Extracted data entries:
┌────────

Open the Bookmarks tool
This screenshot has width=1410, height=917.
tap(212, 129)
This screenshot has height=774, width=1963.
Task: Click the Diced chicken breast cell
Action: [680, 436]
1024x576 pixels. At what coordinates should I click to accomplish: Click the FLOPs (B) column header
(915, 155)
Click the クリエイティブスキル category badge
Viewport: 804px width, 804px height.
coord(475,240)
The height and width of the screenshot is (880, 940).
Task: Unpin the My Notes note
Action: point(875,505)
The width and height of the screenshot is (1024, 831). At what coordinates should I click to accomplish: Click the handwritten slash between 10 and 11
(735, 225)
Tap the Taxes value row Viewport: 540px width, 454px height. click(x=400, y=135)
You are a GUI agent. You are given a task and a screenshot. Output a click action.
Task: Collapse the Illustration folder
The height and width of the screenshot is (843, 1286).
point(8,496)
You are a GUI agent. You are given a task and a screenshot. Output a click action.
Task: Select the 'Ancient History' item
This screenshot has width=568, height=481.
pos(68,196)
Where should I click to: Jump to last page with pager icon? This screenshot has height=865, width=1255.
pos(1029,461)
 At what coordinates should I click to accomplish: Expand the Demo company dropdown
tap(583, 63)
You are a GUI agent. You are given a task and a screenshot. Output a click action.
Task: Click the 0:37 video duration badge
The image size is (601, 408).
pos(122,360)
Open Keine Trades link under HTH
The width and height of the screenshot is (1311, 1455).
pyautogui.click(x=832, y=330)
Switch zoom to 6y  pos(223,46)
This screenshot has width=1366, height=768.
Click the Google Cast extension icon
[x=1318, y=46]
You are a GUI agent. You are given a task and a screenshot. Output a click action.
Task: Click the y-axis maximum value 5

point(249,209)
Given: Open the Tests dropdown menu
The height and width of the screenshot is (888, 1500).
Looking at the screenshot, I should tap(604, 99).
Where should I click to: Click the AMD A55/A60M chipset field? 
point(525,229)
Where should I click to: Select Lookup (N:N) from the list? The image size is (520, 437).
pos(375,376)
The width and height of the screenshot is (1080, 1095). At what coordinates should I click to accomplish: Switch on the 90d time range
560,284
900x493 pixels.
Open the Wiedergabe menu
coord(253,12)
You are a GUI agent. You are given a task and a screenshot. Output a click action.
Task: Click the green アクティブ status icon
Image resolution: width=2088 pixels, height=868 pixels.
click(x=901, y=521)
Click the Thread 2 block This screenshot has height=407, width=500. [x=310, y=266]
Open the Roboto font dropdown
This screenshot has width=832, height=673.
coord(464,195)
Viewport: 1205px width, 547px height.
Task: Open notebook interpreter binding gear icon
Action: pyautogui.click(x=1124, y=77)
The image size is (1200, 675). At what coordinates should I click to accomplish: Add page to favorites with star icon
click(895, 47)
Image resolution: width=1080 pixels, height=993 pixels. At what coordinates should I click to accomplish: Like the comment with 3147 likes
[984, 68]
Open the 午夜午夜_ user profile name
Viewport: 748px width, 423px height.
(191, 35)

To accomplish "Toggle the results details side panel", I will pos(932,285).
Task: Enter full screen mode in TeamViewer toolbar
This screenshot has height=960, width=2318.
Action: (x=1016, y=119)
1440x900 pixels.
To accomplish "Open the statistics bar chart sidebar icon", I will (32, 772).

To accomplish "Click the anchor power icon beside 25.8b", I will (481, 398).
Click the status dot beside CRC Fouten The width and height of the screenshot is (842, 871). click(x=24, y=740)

└────────

Print, exactly as written, the first line of the records above and each line after it until the line with "This screenshot has width=1366, height=768.", which is printed too.

## RESULT OF THIS TASK
Open the Bookmarks tool
This screenshot has width=1410, height=917.
tap(212, 129)
This screenshot has height=774, width=1963.
Task: Click the Diced chicken breast cell
Action: [680, 436]
1024x576 pixels. At what coordinates should I click to accomplish: Click the FLOPs (B) column header
(915, 155)
Click the クリエイティブスキル category badge
Viewport: 804px width, 804px height.
coord(475,240)
The height and width of the screenshot is (880, 940).
Task: Unpin the My Notes note
Action: point(875,505)
The width and height of the screenshot is (1024, 831). At what coordinates should I click to accomplish: Click the handwritten slash between 10 and 11
(735, 225)
Tap the Taxes value row Viewport: 540px width, 454px height. click(x=400, y=135)
You are a GUI agent. You are given a task and a screenshot. Output a click action.
Task: Collapse the Illustration folder
The height and width of the screenshot is (843, 1286).
point(8,496)
You are a GUI agent. You are given a task and a screenshot. Output a click action.
Task: Select the 'Ancient History' item
This screenshot has width=568, height=481.
pos(68,196)
Where should I click to: Jump to last page with pager icon? This screenshot has height=865, width=1255.
pos(1029,461)
 At what coordinates should I click to accomplish: Expand the Demo company dropdown
tap(583, 63)
You are a GUI agent. You are given a task and a screenshot. Output a click action.
Task: Click the 0:37 video duration badge
The image size is (601, 408).
pos(122,360)
Open Keine Trades link under HTH
The width and height of the screenshot is (1311, 1455).
pyautogui.click(x=832, y=330)
Switch zoom to 6y  pos(223,46)
This screenshot has width=1366, height=768.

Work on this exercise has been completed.